A place where economics, financial markets, and real estate intersect.

Tuesday, June 25, 2013

Morning Blog Post - Comforting thoughts about the recent rate increase.

Vital Statistics:
Last Change Percent
S&P Futures  1576.3 10.1 0.64%
Eurostoxx Index 2546.0 34.2 1.36%
Oil (WTI) 95.53 0.3 0.37%
LIBOR 0.276 -0.001 -0.23%
US Dollar Index (DXY) 82.29 -0.137 -0.17%
10 Year Govt Bond Yield 2.51% -0.02%
Current Coupon Ginnie Mae TBA 100.2 -0.5
Current Coupon Fannie Mae TBA 100.7 0.4
RPX Composite Real Estate Index 205.3 0.3
BankRate 30 Year Fixed Rate Mortgage 4.51
Green on the screen after the 10 year bond recouped all of its early losses and ended up positive on the day. The Chinese central bank agreed to keep money-market rates at a "reasonable" level. Durable Goods orders came in at 3.6%, above the 3% estimate. Ex transportation, they were up .7%, above the consensus estimate. April numbers were revised up. Bonds and MBS are up.

Homebuilder Lennar reported 2Q earnings per share of $.61, ahead of the $.33 estimate. The numbers included a tax benefit, but even without the one-time item, earnings still beat estimates by ten cents. Deliveries were up 39%, new orders were up 27% and backlog was up 55%. Stuart Miller, the CEO addressed the recent increase in rates directly: "Against the backdrop of recent investor concerns over recent mortgage rate increases, we believe our second quarter results together with real-time feedback from our field associates continue to point towards a solid housing recovery....Demand in all of our markets continues to outpace supply...affordability remains high and despite recent interest rate increases, we have seen very little impact on sales or pricing." The stock is up 4.5% pre-open.

Senators Corker and Warner plan to introduce their bill today to euthanize Fan and Fred. They will be replaced by the Federal Mortgage Insurance Corporation which will act as a re-insurer and not a primary insurer. How this will actually play out is anyone's guess - right now there are no mortgage insurance entities big enough to replace F&F. Perhaps the answer will be to over-collateralize MBS backed by QM mortgages by 10% and then apply the FMIC insurance. Obviously Dodd-Frank will have to weigh in on that one, and they are still figuring that part out. 

Lender Processing Services reported that April home prices were up 1.5% from March and 8.1% year-over-year. We are starting to see the Midwestern states start to show up in the top 10. California and Nevada are still #1 and #2 as usual. The LPS HPI is a little different than the other indices like Case-Shiller in that it applies a normalization process to REO and short sales in order to come up with a non-distressed index.

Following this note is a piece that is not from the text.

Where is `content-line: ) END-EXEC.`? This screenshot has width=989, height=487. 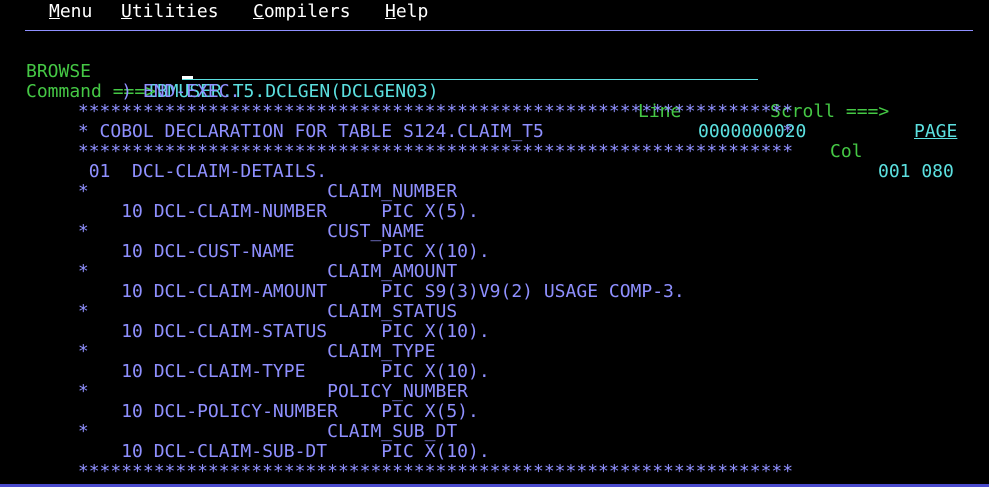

Case-Shiller reported home prices increased 1.72% month-over-month and 12.05% year-over year. This was the highest gain in the history of the Case-Shiller indices. David Blitzer of Case-Shiller addressed the recent increase in rates: "Last week's comments from the Fed and the resulting sharp increase in Treasury yields sparked fears that rising mortgage rates will damage the housing rebound. Home buyers have survived rising mortgage rates in the past, often by shifting from fixed rate to adjustable rate loans. In the housing boom, bust, and recovery, banks' credit quality standards were more important than the level of mortgage rates. The most recent Fed Senior Loan Officer Opinion Survey shows that some banks are easing credit restrictions. Given this, the recovery should continue."

The FHFA Home price Index reported an increase of .7% month-over-month and 7.4% year-over year. Remember, each of these indices (LPS, Case-Shiller, and FHFA) have different methodologies and samples. FHFA looks only at properties with a conforming mortgage, which eliminates jumbos, distressed, cash-only, etc. This index is more of a "central tendency" index than Case-Shiller or LPS.